Video on the PDP: Why Zalando and ASOS Started Rewarding It

Video on the PDP: Why Zalando and ASOS Started Rewarding It

Marketplaces now prioritize video in PDP ranking. Here's the packshots-to-model-to-video pipeline that delivers up to 60% more time-on-page without a shoot.

Somewhere in the past eighteen months, video stopped being a campaign asset and became a catalogue requirement. Zalando and ASOS both shifted their ranking algorithms to favor PDPs that include video. No press release announced the shift. Brands noticed it in their traffic data. Sellers who added video to existing listings saw time-on-page climb. Those who did not saw their products slide in category grids. The format changed, and the production question followed: how do you add video to thousands of SKUs without doubling your content budget?

What time-on-page actually measures

What time-on-page actually measures

Time-on-page is an engagement signal, not a conversion metric. Confuse the two and the business case falls apart later.

Twelve seconds of watch time guarantees nothing about the sale. What it shows is narrower: the content held attention past the first glance. That is not nothing. On a fashion PDP, where Contentsquare's 2025 Digital Experience Benchmark shows dwell time has dropped 22% since 2022, holding attention past the first three seconds is harder than it sounds, and a video that earns twelve seconds has already cleared a bar most static galleries never reach.

Zalando's own data, cited in GoPackshot's ECD Munich 2026 masterclass, puts time-on-page lift from video at up to 60%. That figure covers product video embedded in PDP galleries, not campaign content living on brand channels. The mechanism is straightforward: a still photo answers one question per frame. A short video answers several in sequence, how the fabric moves, how the silhouette shifts when the model walks, whether the collar holds its shape or collapses.

For outerwear, knitwear and anything with structure, the upgrade is anything but marginal. It decides whether a customer scrolls past or spends forty-five seconds on the product before adding to cart.

The 60% figure is worth scrutinizing. It comes from Zalando internal data, and it covers a broad product category mix. For basics and accessories, the lift is probably smaller. For technical garments where fit and movement matter, it may run higher. Honest answer: we do not have clean per-category breakdowns in the public record. Use it as a directional signal, not a guaranteed outcome.

What the signal does confirm is that marketplace algorithms have started treating video presence as a positive ranking input.

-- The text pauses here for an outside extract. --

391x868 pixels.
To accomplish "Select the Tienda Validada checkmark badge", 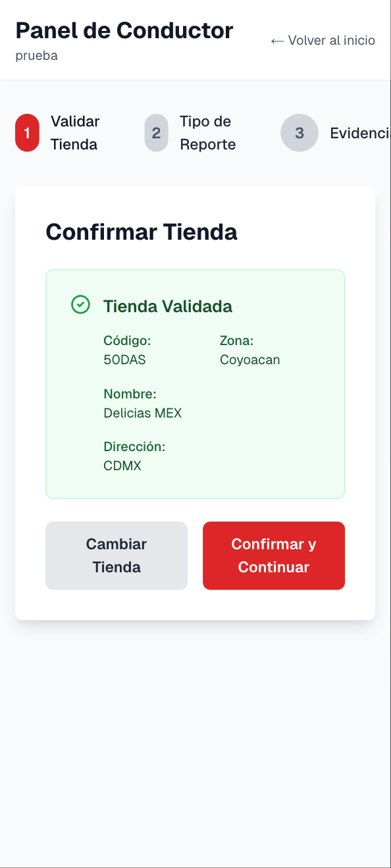I will pos(80,304).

ASOS already prioritizes video in PDP display order. Zalando's partner documentation increasingly references video as a recommended content type. The format went from optional to competitive advantage inside roughly two years.

Why catalogue-scale video was out of reach

Why catalogue-scale video was out of reach

Traditional video production for e-commerce is expensive by design. Campaign day rates run between EUR 2,500 and EUR 10,000 (ProShot Media, Lars Miller Media 2026). Then casting, location permits, travel, and post-production, plus a separate export for every marketplace format. A brand with 500 SKUs per season would need to either select a handful of hero products for video or accept costs that made the format inaccessible at catalogue scale.

So most brands did neither cleanly. They shot video for hero SKUs, hero campaigns, hero seasons. The rest of the catalogue stayed static. And the catalogue is where most of the revenue actually lives, in the mid-tier SKUs that do not get campaign budgets but still need to convert.

Some brands tried the workaround of animated packshots: slow zooms, parallax effects, subtle motion added in post. Technically a video. Practically a still image wearing a costume. Marketplaces do not treat a looping animation and a genuine motion clip the same way, and the ranking benefit for animated packshots stays lower than for real motion video.

The bottleneck was always production, not intent. Most heads of e-commerce understood video converted two years ago. They held back anyway, and the reason was organizational, not technical. The format did not fit their content pipeline, which was built for photography batches rather than motion capture.

AI-generated video from stills changes that math. A packshot that already exists becomes the input. The AI generates motion: the model walks, the fabric moves, the silhouette shows from two angles. The same sample that went through the photography pipeline produces a video asset inside the same workflow, with no second shoot and no location to rebook.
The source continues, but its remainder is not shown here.